Zero Stratified KFolds#
- class abil.zero_stratified_kfold.UpsampledZeroStratifiedKFold(n_splits=3)#
Bases:
object
Custom cross-validation generator with upsampling of zero instances for stratified folds.
- get_n_splits(X, y, groups=None)#
- split(X, y, groups=None)#
Generate train-test splits with upsampling of the minority class in the training data.
- Parameters:
X (array-like, shape (n_samples, n_features)) – Feature matrix.
y (array-like, shape (n_samples,)) – Target variable.
groups (array-like, optional) – Group labels for the samples, used for group-based splitting.
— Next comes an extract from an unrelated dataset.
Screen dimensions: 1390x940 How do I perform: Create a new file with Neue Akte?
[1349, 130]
Not used in this method.
- Yields:
train_indices (np.ndarray) – Indices for the training set with upsampled minority class.
test_indices (np.ndarray) – Indices for the test set.
Notes
Converts y into a binary variable (1 for non-zero values, 0 otherwise) for stratified sampling.
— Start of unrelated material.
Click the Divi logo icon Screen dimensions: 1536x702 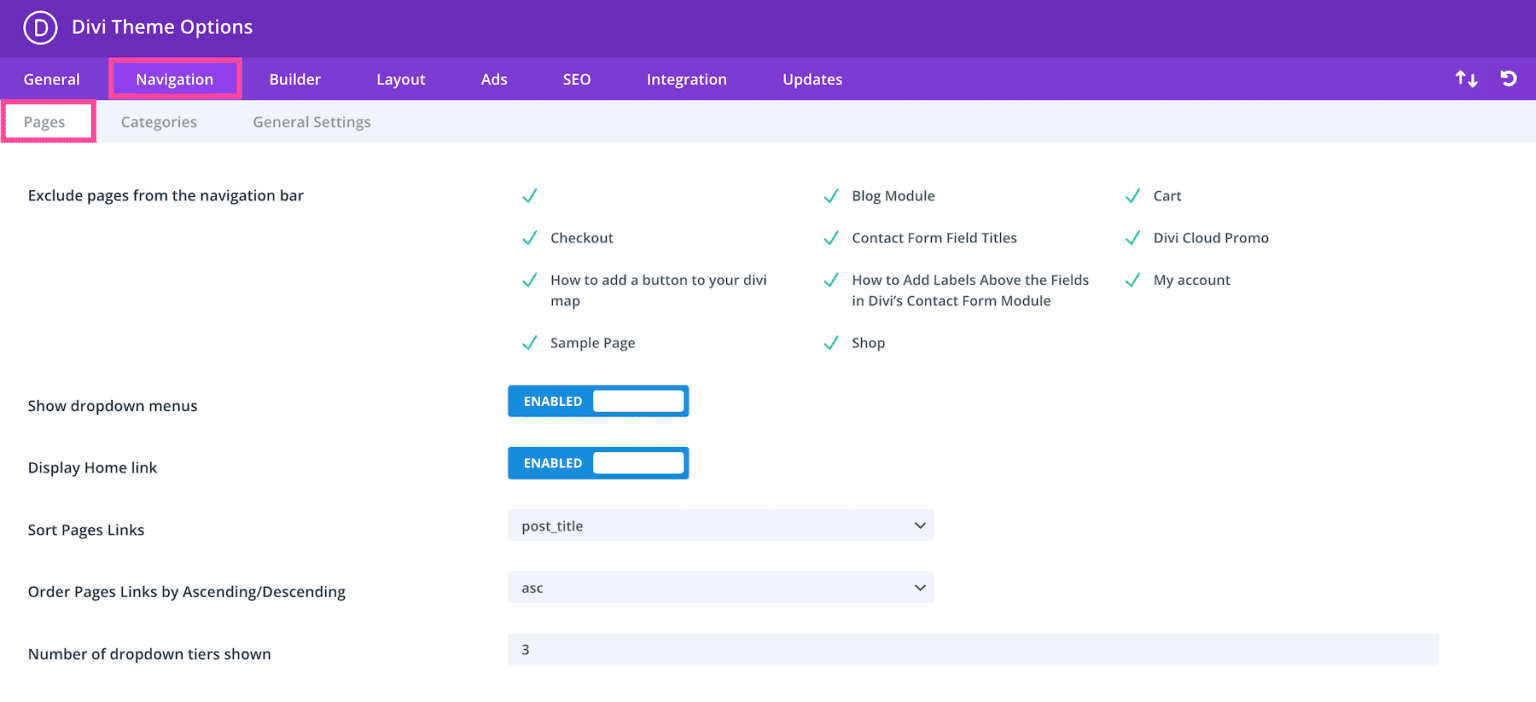[40, 28]
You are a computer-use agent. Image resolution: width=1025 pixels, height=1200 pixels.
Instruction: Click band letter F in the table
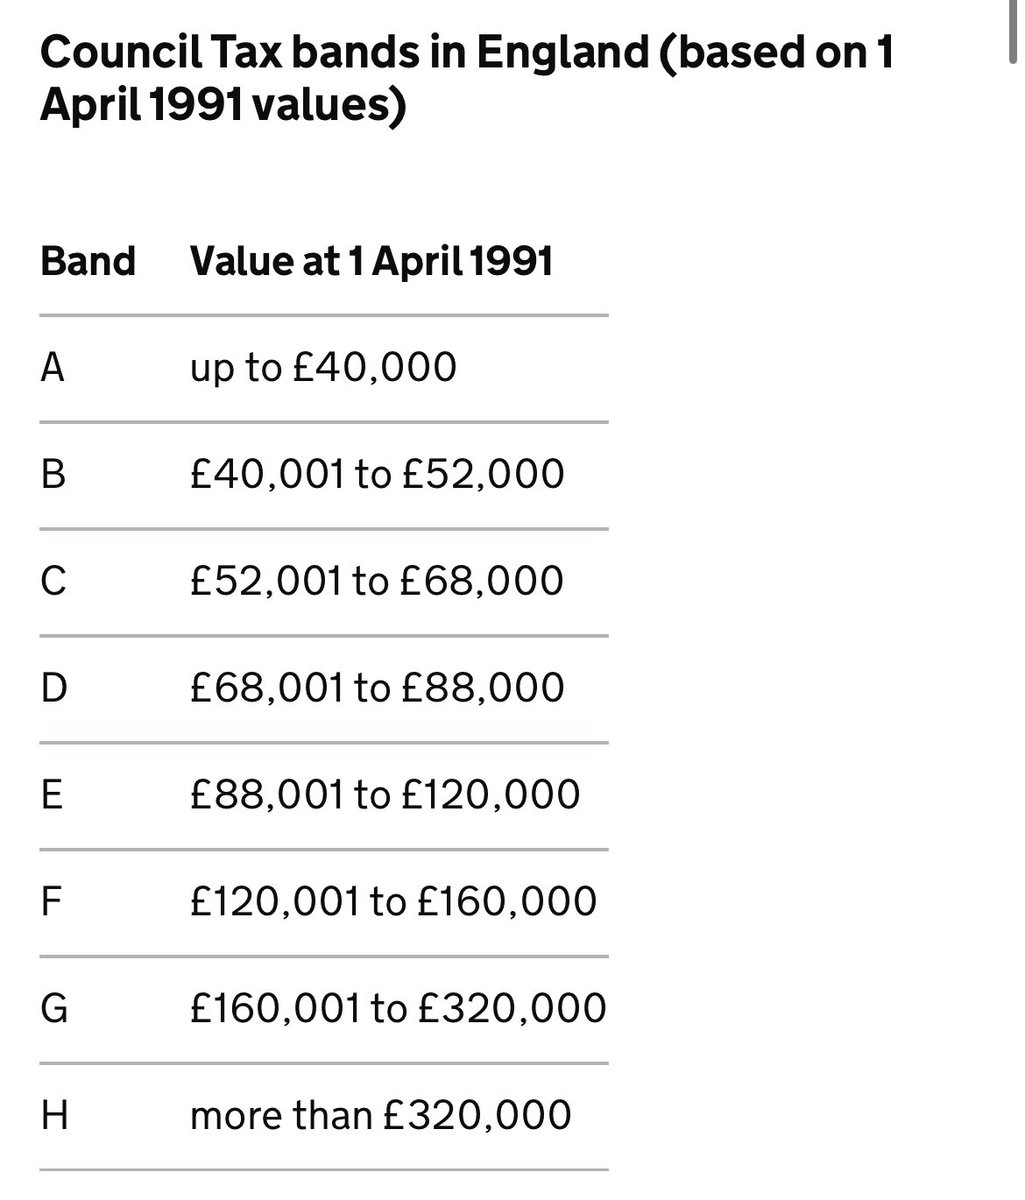coord(52,903)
Upsamples the minority class in the training set to match the size of the majority class.
Uses StratifiedKFold for generating splits based on the binary target variable.
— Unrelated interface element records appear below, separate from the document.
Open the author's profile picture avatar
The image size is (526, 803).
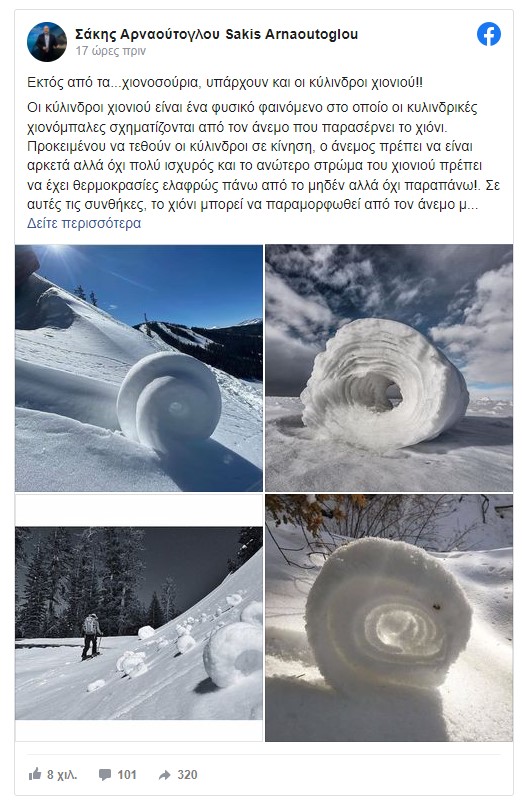click(47, 42)
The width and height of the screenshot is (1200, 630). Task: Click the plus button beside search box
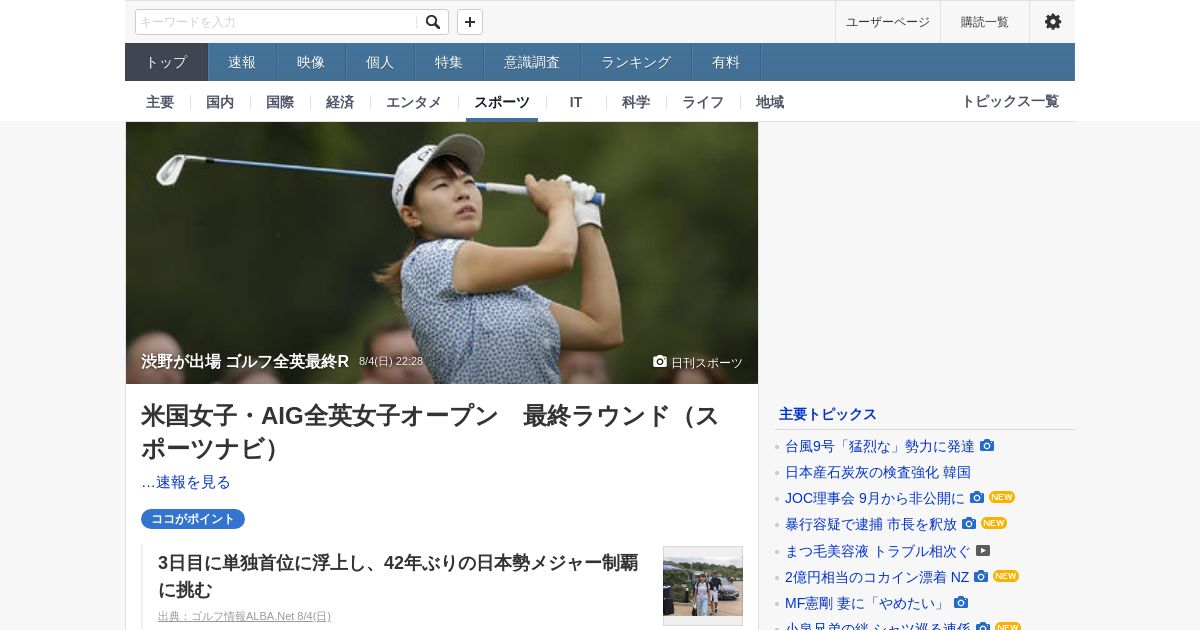(470, 22)
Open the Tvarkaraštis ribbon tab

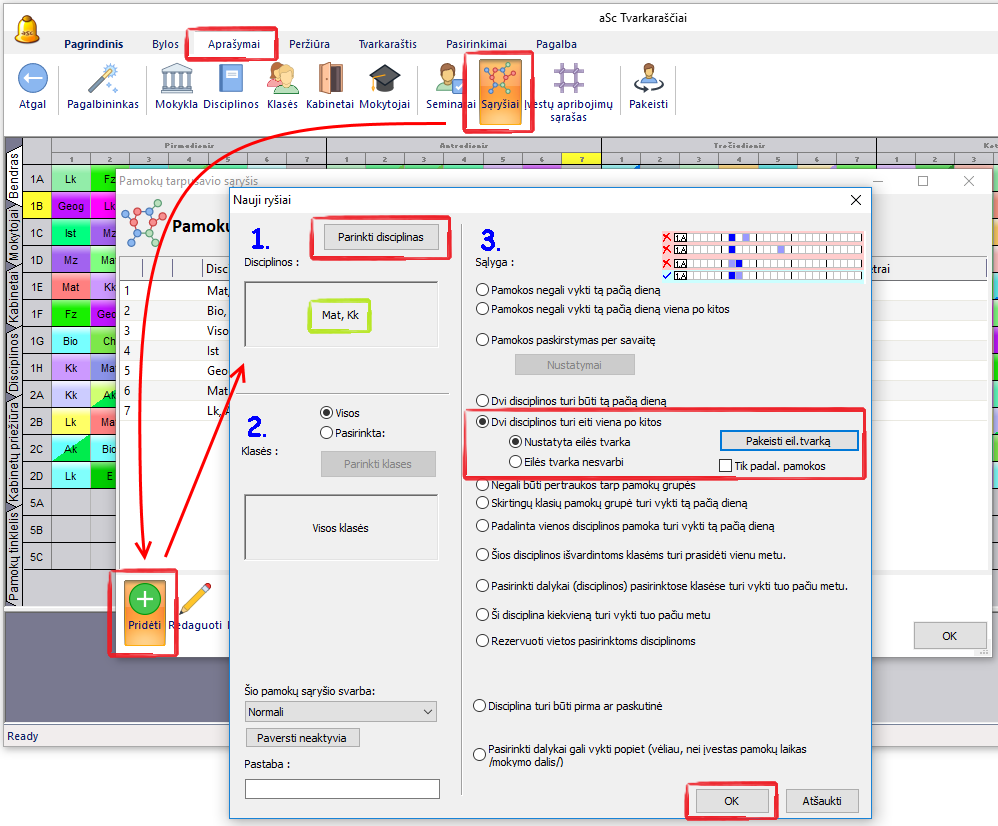[390, 44]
- class abil.zero_stratified_kfold.ZeroStratifiedKFold(n_splits=3)#
Bases:
object
Custom cross-validation generator to handle zero-inflated targets with stratification.
- get_n_splits(X, y, groups=None)#
- split(X, y, groups=None)#
Generate train-test splits with upsampling of the minority class in the training data.
- Parameters:
X (array-like, shape (n_samples, n_features)) – Feature matrix.
y (array-like, shape (n_samples,)) – Target variable.
groups (array-like, optional) – Group labels for the samples, used for group-based splitting. Not used in this method.
- Yields:
train_indices (np.ndarray) – Indices for the training set with upsampled minority class.
test_indices (np.ndarray) – Indices for the test set.
Notes
Converts y into a binary variable (1 for non-zero values, 0 otherwise) for stratified sampling.
Upsamples the minority class in the training set to match the size of the majority class.
Uses StratifiedKFold for generating splits based on the binary target variable.